Thursday, February 26, 2009
Wednesday, February 25, 2009
Tuesday, February 24, 2009
'You Can't Make A Record If You Ain't Got Nothing To Say'
This is my latest tshirt find. I have this deep seated hope that Willie will one day be recognized for the renegade genius that he is, in my opinion much more so than Johnny Cash ever was. He was alt-country before there was alt-country, he was covering old standards and making them uniquely his own long before Rick Rubin jumped all over that twenty years later, he was making New Balance sneakers the sneaker of choice for hipsters before hipsters were even born. In short, a veritable bad ass. What does any of this have to do with anything? Well,
I'll tell you.
When I went home last month, I took a trip to the holy trinity of South Texas culture: The best little brewery ever, one of the best good eatin' places known to man and then stopped by the original mecca of Texas honkey tonk. It was one of the best days of my life. I was surrounded by a culture I know and love, with my family who I never get to see, and got to see the beauty that truly is the Texas hill country, which I haven't for quite sometime. I felt at home. At ease with myself in a way I hadn't in the last year or so. I felt like for the first time in forever, I was exactly where I was supposed to be.

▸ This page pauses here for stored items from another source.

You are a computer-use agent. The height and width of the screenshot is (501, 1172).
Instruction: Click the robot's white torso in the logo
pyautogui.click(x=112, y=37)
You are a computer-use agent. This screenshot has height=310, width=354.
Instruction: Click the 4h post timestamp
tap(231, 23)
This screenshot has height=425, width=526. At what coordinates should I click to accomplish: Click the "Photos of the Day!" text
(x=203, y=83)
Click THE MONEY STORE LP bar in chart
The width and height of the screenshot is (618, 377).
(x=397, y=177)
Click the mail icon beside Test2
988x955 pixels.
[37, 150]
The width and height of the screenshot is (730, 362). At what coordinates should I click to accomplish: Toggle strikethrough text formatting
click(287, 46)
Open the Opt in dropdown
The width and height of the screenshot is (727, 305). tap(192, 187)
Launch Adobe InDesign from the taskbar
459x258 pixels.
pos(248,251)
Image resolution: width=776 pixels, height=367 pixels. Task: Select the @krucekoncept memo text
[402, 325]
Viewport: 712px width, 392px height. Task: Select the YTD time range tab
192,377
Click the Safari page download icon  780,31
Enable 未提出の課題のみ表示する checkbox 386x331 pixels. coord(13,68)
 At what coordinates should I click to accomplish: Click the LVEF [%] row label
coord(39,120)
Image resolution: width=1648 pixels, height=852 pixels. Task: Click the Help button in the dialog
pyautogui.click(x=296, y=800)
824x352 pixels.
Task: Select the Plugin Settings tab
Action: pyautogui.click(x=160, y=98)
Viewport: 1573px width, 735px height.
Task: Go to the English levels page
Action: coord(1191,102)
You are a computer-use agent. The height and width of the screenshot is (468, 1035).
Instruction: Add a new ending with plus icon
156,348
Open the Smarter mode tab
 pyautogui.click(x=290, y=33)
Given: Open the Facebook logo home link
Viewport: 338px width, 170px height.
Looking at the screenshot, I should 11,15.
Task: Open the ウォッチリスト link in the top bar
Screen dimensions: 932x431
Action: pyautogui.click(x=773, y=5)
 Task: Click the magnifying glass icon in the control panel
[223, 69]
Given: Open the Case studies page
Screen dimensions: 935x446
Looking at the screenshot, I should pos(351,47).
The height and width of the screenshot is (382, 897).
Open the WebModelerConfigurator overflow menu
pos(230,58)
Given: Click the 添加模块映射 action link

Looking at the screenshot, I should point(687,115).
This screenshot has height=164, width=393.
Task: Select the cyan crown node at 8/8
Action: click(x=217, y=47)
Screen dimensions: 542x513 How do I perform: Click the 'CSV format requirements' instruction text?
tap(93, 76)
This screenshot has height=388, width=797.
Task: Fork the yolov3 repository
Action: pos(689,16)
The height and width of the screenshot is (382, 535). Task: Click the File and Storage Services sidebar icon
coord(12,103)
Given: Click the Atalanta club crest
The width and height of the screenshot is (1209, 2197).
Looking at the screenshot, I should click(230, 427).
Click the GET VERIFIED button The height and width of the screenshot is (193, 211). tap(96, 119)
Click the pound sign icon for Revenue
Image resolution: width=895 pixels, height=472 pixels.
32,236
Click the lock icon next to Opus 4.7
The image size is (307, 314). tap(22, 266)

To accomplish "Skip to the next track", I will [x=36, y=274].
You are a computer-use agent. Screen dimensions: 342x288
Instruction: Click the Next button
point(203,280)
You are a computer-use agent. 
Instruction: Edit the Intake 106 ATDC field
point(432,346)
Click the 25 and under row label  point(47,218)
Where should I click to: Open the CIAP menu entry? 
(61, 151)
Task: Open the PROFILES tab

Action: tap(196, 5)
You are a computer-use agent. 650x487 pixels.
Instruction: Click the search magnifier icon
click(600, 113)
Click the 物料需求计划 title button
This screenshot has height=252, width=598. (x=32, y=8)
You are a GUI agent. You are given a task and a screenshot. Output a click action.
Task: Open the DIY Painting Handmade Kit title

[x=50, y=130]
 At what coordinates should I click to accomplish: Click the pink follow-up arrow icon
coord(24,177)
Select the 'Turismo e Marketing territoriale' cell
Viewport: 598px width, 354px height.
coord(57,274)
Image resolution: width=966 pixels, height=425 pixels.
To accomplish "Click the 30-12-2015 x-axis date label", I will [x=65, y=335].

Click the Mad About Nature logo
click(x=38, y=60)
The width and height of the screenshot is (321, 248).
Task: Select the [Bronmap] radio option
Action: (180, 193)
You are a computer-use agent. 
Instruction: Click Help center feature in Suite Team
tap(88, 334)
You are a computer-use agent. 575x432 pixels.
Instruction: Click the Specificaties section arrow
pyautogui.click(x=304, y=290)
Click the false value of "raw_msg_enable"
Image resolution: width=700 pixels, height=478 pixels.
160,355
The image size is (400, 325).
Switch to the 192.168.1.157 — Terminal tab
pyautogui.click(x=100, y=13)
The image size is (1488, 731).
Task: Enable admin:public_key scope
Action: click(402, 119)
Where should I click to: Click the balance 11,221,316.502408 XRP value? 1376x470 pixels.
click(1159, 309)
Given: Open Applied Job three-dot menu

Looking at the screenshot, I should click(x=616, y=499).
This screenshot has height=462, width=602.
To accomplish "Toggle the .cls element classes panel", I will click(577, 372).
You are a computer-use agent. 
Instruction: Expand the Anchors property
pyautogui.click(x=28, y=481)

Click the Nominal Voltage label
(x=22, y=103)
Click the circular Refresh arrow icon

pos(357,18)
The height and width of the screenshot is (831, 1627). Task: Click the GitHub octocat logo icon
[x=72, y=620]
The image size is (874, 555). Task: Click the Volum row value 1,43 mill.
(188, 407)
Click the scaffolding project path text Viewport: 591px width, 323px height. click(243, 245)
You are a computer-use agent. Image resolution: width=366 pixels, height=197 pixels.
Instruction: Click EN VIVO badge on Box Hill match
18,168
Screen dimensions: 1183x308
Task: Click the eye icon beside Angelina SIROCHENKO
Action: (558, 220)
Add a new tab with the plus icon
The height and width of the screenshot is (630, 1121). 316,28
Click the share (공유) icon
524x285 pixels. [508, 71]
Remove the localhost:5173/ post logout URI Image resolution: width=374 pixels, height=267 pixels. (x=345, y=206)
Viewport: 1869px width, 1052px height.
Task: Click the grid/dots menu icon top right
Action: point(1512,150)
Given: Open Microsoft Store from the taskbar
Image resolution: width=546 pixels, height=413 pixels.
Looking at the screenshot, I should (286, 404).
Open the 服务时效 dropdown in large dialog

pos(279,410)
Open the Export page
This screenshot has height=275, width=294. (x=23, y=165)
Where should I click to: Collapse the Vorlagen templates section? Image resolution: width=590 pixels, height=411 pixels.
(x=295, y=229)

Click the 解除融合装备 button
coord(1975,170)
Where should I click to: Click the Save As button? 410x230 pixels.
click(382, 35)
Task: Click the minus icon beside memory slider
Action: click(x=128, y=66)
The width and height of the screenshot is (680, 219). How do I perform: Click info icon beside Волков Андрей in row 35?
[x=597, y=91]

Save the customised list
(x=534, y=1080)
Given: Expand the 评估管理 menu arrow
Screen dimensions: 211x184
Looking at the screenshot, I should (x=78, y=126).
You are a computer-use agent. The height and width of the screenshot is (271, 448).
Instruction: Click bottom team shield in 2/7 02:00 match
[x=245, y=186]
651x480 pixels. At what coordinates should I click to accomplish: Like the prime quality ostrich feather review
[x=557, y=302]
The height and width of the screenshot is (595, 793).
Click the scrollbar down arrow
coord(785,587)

Driving home after a long day of out and aboutedness, the old man started singing to himself 'John T. Floores sits around in his underwear.' He then chuckled wildly and got to talking about the history of the honkey tonk we had just visited, as opposed to the Floores country store, another great bastion of live music in South Texas. He meant to be singing "Shotgun Willie sits around in his underwear." No matter. The old man had unwittingly brought up one of my favorite Willie songs, the title track from his 1973 record, 'Shotgun Willie.' It's a silly little song that sticks with you forever, and shows just how *effing* cool ole' Willie really is. Big Stax sounding horns, the sound of a needle popping on viyl, this half time guitar strumming, it's an indelible song that sticks with you forever. Listening the old man cackle, taking in the majesty of the South Texas hill country, sated on BBQ and beer, I was so. fucking. happy. It had been so long since I felt that way.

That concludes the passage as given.